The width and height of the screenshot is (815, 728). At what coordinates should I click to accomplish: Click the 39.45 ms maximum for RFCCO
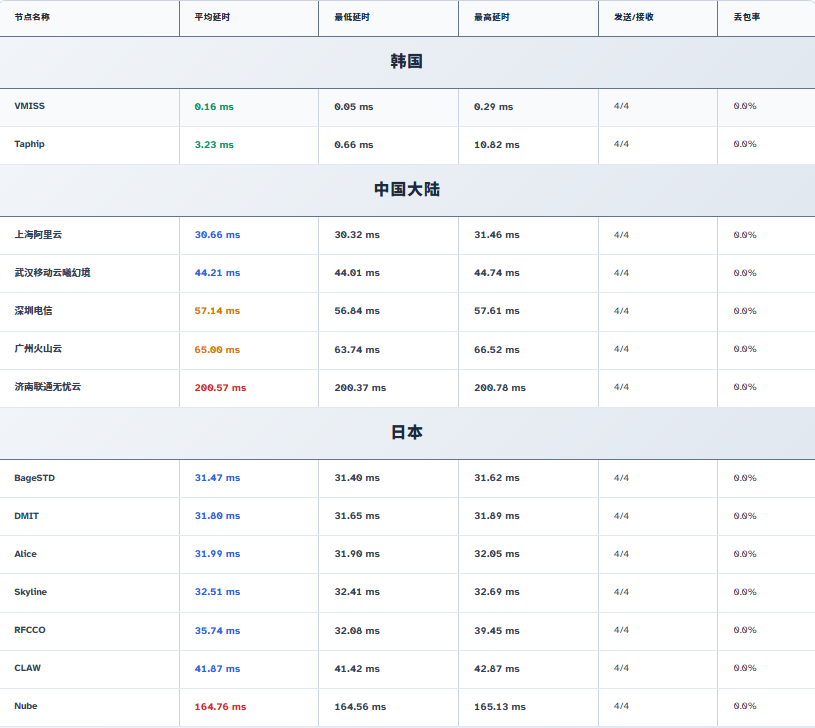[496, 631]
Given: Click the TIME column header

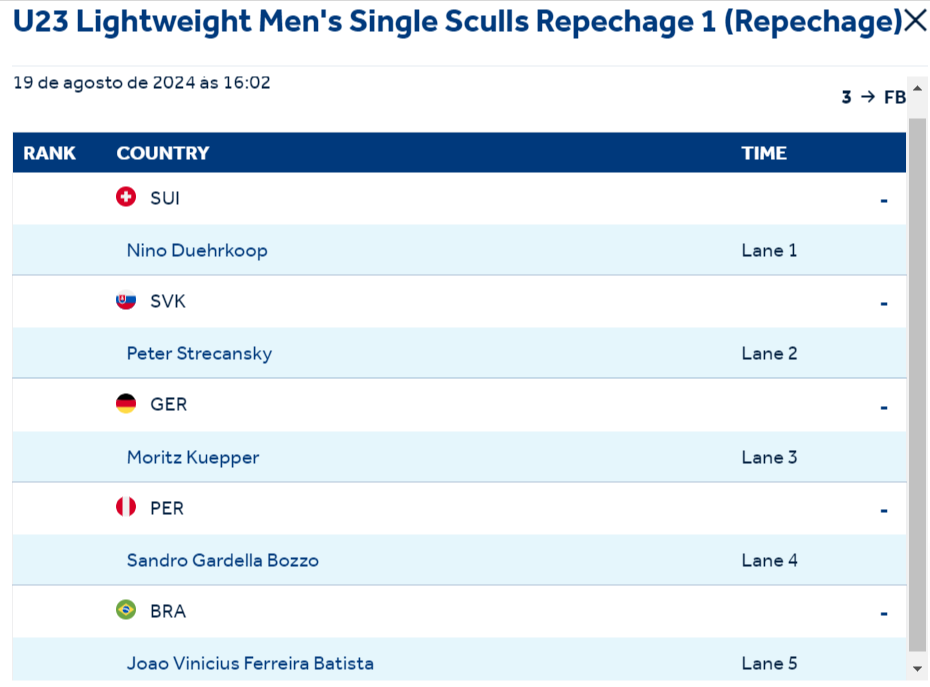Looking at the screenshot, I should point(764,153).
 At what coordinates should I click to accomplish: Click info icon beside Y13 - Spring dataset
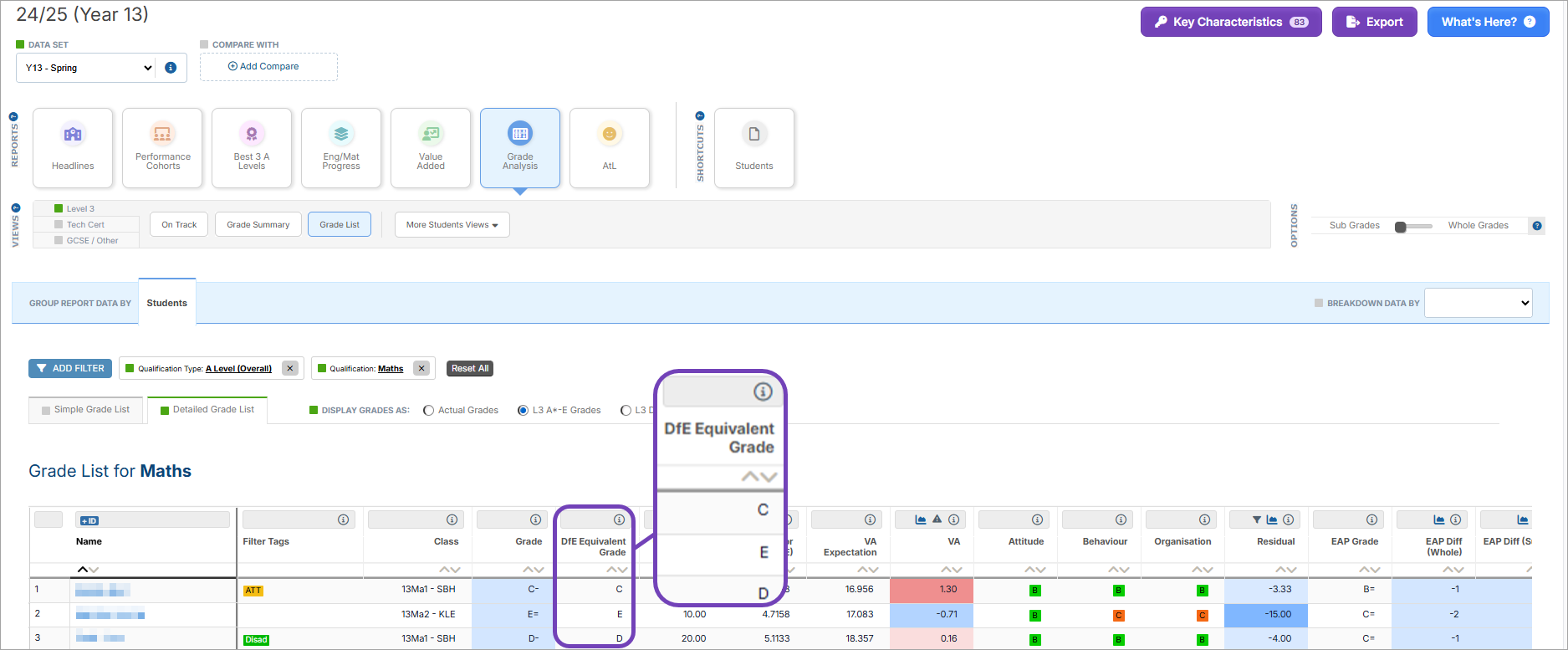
· · · · · · ·
HOW TO COMPLETE THIS TASK: Could you copy every record exactly, without the pictures?

TASK OUTPUT:
The width and height of the screenshot is (815, 728). At what coordinates should I click to accomplish: Click the 39.45 ms maximum for RFCCO
[496, 631]
Given: Click the TIME column header

Looking at the screenshot, I should point(764,153).
 At what coordinates should I click to accomplish: Click info icon beside Y13 - Spring dataset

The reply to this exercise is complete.